McRae Industries manufactures boots. Combats boots, work boots and Western boots. The company has been in business since 1959 and is still run (and controlled) by the McRae family.
McRae Industries is a stable, profitable manufacturer of necessary goods with a significantly overcapitalized balance sheet, trading at a very modest valuation. The company has had operating losses in only two of the past 25 years. Within the past several years, the company exited an unprofitable bar code reading business and now concentrates solely on boots. The company pays a dividend and consistently repurchases stock. First, a look at recent operating results.
Revenues and income have been relatively flat over the last five years, which in itself can be considered an accomplishment. In 2009, the company’s sales of its higher margin Western fashion boots faltered, leading the company to a modest loss. However, the company’s fortunes have recovered and the twelve trailing months period shows the highest revenues and income since fiscal 2008.
On the negative side, return on capital continually comes in at an anemic 8% or so. A large part of the reason for this is the company’s extremely conservative balance sheet.
To say McRae has excess capital is an understatement. The company has no debt and minimal liabilities, yet it continues to hold 1.4 times its total liabilities in cash alone. If the company were willing to reduce net working capital or take on modest debt and return the excess to shareholders through a special dividend or share tender offer, the value for shareholders could be substantial.

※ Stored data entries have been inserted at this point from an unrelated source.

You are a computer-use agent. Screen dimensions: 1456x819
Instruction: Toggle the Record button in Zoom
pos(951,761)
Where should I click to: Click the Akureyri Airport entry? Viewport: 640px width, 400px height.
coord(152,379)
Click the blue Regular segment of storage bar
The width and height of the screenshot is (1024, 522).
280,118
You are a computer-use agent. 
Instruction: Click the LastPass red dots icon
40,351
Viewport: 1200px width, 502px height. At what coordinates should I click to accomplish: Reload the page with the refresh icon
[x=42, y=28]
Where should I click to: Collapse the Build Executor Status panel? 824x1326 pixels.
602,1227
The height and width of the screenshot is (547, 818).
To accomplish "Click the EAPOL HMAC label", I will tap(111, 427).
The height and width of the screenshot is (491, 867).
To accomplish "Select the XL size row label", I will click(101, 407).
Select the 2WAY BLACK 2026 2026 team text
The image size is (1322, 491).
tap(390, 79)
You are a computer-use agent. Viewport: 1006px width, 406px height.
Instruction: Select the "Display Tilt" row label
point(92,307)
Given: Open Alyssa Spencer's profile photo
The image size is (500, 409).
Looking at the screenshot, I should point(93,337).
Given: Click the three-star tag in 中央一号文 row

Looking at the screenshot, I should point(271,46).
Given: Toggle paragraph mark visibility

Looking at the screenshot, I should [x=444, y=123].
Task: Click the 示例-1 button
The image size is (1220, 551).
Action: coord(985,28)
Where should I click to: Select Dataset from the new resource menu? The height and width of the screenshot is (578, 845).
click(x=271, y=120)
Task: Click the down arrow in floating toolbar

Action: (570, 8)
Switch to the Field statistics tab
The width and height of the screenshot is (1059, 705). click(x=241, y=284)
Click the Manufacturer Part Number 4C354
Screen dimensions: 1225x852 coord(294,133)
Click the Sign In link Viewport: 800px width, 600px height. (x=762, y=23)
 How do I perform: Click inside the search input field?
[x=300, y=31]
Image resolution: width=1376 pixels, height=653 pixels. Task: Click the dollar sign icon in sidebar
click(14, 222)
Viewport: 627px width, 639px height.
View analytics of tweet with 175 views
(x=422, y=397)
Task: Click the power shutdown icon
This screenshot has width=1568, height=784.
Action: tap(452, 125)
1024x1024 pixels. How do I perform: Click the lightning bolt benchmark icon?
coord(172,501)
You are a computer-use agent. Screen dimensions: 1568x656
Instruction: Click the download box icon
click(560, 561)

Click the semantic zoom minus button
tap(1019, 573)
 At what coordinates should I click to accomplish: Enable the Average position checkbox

Assuming current revenues and costs are maintained, any recapitalization strategy would lead to improved returns on capital, which could lead the market to assign a higher multiple to McRae’s earnings.
Unfortunately, none of these events are likely. The McRaes are firmly in control (owning over 40% of class A shares and over 60% of the super-voting class Bs) and have held excess cash for many, many years. On the plus side, holding this excess capital provides an additional buffer against economic downturns.
Investors shouldn’t expect massive returns from McRae, but a 12.3% earnings yield, significantly overcapitalized balance sheet and ongoing dividend and share buybacks make McRae Industries a very strong candidate for conservative equity investors.
No position.
Hi there, I have something I really cannot understand in the income statement. For 2011 as you indicated they have:
– $4.8mil earnings
– 2mil class A shares
– 0.4mil class B shares
– 0.36 cents dividends to class A shareholders only
So their diluted earnings is $1.84 / share and basic earnings is $2.22 / share. How is that? Can you explain the math that gets them to those two eps figures?
thanks!
I must admit I am as stumped as you are. No matter how I divide, I can’t get the same figures I see in the 2011 report. Perhaps it’s a typo? For what it’s worth, B shares receive the same dividends as A shares.
Well my theory is that they calcuate EPS as:
(earnings + depreciation ) / shares
where shares is either total A shares or total A + B shares for basic and diluted eps.
I don’t know why but I recall reading they think that way about earnings in one of their reports. But it is definitely not a typo, it is the same for the summary of the last 5 years.
So do you think this is a read flag?
thanks
I really appreciate your great OTC Adventures website postings.
I believe the B shares were entitled to the special one time dividend for 2012. However, they are not entitled to the quarterly dividend of 9 cents. I do not believe they have ever been entitled to the quarterly dividend.